Saved data entries
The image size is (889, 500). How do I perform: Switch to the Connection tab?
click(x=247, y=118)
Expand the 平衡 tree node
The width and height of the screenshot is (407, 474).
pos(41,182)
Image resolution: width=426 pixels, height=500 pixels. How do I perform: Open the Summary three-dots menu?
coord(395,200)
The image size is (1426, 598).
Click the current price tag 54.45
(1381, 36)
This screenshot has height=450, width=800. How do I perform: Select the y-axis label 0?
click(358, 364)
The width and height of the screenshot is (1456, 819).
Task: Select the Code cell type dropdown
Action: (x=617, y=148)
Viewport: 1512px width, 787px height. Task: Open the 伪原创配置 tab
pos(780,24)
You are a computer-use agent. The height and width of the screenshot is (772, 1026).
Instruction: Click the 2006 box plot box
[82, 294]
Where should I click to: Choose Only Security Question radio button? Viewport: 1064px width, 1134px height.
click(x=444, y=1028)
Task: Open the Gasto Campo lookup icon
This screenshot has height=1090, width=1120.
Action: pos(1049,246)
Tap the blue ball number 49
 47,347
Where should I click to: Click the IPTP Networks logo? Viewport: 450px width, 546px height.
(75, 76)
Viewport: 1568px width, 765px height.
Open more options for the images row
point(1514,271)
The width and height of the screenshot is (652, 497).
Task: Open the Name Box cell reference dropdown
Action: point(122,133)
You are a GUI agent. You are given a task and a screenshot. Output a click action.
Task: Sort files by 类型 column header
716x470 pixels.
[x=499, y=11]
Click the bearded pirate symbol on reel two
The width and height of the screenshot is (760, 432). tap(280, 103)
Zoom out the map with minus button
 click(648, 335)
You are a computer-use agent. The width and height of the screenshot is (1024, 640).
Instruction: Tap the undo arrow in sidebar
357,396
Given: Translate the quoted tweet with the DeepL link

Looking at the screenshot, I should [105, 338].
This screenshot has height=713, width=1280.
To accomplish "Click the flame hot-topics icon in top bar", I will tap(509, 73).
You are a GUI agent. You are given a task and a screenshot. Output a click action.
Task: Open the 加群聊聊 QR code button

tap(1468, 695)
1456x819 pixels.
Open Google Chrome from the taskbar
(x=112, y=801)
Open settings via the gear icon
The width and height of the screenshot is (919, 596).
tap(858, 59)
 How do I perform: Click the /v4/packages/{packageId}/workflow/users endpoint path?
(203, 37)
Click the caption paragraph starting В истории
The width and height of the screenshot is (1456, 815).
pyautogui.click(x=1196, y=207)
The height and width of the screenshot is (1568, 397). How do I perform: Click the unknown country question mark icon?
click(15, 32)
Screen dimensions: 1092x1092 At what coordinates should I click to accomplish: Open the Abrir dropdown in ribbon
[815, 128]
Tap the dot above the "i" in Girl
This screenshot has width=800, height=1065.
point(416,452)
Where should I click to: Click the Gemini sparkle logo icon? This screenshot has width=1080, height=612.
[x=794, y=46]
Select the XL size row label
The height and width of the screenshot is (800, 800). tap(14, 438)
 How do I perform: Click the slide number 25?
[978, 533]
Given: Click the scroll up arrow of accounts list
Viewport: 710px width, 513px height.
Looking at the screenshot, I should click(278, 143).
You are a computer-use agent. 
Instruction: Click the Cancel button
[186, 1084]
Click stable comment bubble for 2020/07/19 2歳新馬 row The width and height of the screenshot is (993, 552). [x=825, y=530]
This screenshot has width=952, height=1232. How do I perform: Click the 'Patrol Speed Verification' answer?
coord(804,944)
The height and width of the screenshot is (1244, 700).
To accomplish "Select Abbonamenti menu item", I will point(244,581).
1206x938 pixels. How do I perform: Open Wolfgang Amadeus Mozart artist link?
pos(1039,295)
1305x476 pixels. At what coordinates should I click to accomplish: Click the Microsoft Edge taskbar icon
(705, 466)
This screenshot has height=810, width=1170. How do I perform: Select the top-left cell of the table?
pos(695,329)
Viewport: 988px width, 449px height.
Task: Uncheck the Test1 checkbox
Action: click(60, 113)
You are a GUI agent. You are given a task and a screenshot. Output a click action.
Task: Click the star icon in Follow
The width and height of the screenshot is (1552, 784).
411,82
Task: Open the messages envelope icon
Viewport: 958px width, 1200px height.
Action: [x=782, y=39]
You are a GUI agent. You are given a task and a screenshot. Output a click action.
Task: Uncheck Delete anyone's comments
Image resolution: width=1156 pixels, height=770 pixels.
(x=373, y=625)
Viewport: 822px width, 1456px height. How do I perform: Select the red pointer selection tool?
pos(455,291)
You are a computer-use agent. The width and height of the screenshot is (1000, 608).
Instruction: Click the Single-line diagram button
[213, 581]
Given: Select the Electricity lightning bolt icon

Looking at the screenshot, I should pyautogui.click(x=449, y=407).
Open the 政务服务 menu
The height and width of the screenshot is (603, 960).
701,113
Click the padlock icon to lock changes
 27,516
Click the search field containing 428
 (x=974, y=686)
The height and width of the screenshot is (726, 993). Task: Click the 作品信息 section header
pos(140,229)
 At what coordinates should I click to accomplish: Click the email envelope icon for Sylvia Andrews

EXERCISE BRIEF:
Restate the entries above word for word.

TASK ANSWER:
The image size is (889, 500). How do I perform: Switch to the Connection tab?
click(x=247, y=118)
Expand the 平衡 tree node
The width and height of the screenshot is (407, 474).
pos(41,182)
Image resolution: width=426 pixels, height=500 pixels. How do I perform: Open the Summary three-dots menu?
coord(395,200)
The image size is (1426, 598).
Click the current price tag 54.45
(1381, 36)
This screenshot has height=450, width=800. How do I perform: Select the y-axis label 0?
click(358, 364)
The width and height of the screenshot is (1456, 819).
Task: Select the Code cell type dropdown
Action: (x=617, y=148)
Viewport: 1512px width, 787px height. Task: Open the 伪原创配置 tab
pos(780,24)
You are a computer-use agent. The height and width of the screenshot is (772, 1026).
Instruction: Click the 2006 box plot box
[82, 294]
Where should I click to: Choose Only Security Question radio button? Viewport: 1064px width, 1134px height.
click(x=444, y=1028)
Task: Open the Gasto Campo lookup icon
This screenshot has height=1090, width=1120.
Action: pos(1049,246)
Tap the blue ball number 49
 47,347
Where should I click to: Click the IPTP Networks logo? Viewport: 450px width, 546px height.
(75, 76)
Viewport: 1568px width, 765px height.
Open more options for the images row
point(1514,271)
The width and height of the screenshot is (652, 497).
Task: Open the Name Box cell reference dropdown
Action: point(122,133)
You are a GUI agent. You are given a task and a screenshot. Output a click action.
Task: Sort files by 类型 column header
716x470 pixels.
[x=499, y=11]
Click the bearded pirate symbol on reel two
The width and height of the screenshot is (760, 432). tap(280, 103)
Zoom out the map with minus button
 click(648, 335)
You are a computer-use agent. The width and height of the screenshot is (1024, 640).
Instruction: Tap the undo arrow in sidebar
357,396
Given: Translate the quoted tweet with the DeepL link

Looking at the screenshot, I should [105, 338].
This screenshot has height=713, width=1280.
To accomplish "Click the flame hot-topics icon in top bar", I will tap(509, 73).
You are a GUI agent. You are given a task and a screenshot. Output a click action.
Task: Open the 加群聊聊 QR code button

tap(1468, 695)
1456x819 pixels.
Open Google Chrome from the taskbar
(x=112, y=801)
Open settings via the gear icon
The width and height of the screenshot is (919, 596).
tap(858, 59)
 How do I perform: Click the /v4/packages/{packageId}/workflow/users endpoint path?
(203, 37)
Click the caption paragraph starting В истории
The width and height of the screenshot is (1456, 815).
pyautogui.click(x=1196, y=207)
The height and width of the screenshot is (1568, 397). How do I perform: Click the unknown country question mark icon?
click(15, 32)
Screen dimensions: 1092x1092 At what coordinates should I click to accomplish: Open the Abrir dropdown in ribbon
[815, 128]
Tap the dot above the "i" in Girl
This screenshot has width=800, height=1065.
point(416,452)
Where should I click to: Click the Gemini sparkle logo icon? This screenshot has width=1080, height=612.
[x=794, y=46]
Select the XL size row label
The height and width of the screenshot is (800, 800). tap(14, 438)
 How do I perform: Click the slide number 25?
[978, 533]
Given: Click the scroll up arrow of accounts list
Viewport: 710px width, 513px height.
Looking at the screenshot, I should click(278, 143).
You are a computer-use agent. 
Instruction: Click the Cancel button
[186, 1084]
Click stable comment bubble for 2020/07/19 2歳新馬 row The width and height of the screenshot is (993, 552). [x=825, y=530]
This screenshot has width=952, height=1232. How do I perform: Click the 'Patrol Speed Verification' answer?
coord(804,944)
The height and width of the screenshot is (1244, 700).
To accomplish "Select Abbonamenti menu item", I will point(244,581).
1206x938 pixels. How do I perform: Open Wolfgang Amadeus Mozart artist link?
pos(1039,295)
1305x476 pixels. At what coordinates should I click to accomplish: Click the Microsoft Edge taskbar icon
(705, 466)
This screenshot has height=810, width=1170. How do I perform: Select the top-left cell of the table?
pos(695,329)
Viewport: 988px width, 449px height.
Task: Uncheck the Test1 checkbox
Action: click(60, 113)
You are a GUI agent. You are given a task and a screenshot. Output a click action.
Task: Click the star icon in Follow
The width and height of the screenshot is (1552, 784).
411,82
Task: Open the messages envelope icon
Viewport: 958px width, 1200px height.
Action: [x=782, y=39]
You are a GUI agent. You are given a task and a screenshot. Output a click action.
Task: Uncheck Delete anyone's comments
Image resolution: width=1156 pixels, height=770 pixels.
(x=373, y=625)
Viewport: 822px width, 1456px height. How do I perform: Select the red pointer selection tool?
pos(455,291)
You are a computer-use agent. The width and height of the screenshot is (1000, 608).
Instruction: Click the Single-line diagram button
[213, 581]
Given: Select the Electricity lightning bolt icon

Looking at the screenshot, I should pyautogui.click(x=449, y=407).
Open the 政务服务 menu
The height and width of the screenshot is (603, 960).
701,113
Click the padlock icon to lock changes
 27,516
Click the search field containing 428
 (x=974, y=686)
The height and width of the screenshot is (726, 993). Task: Click the 作品信息 section header
pos(140,229)
 At what coordinates should I click to accomplish: Click the email envelope icon for Sylvia Andrews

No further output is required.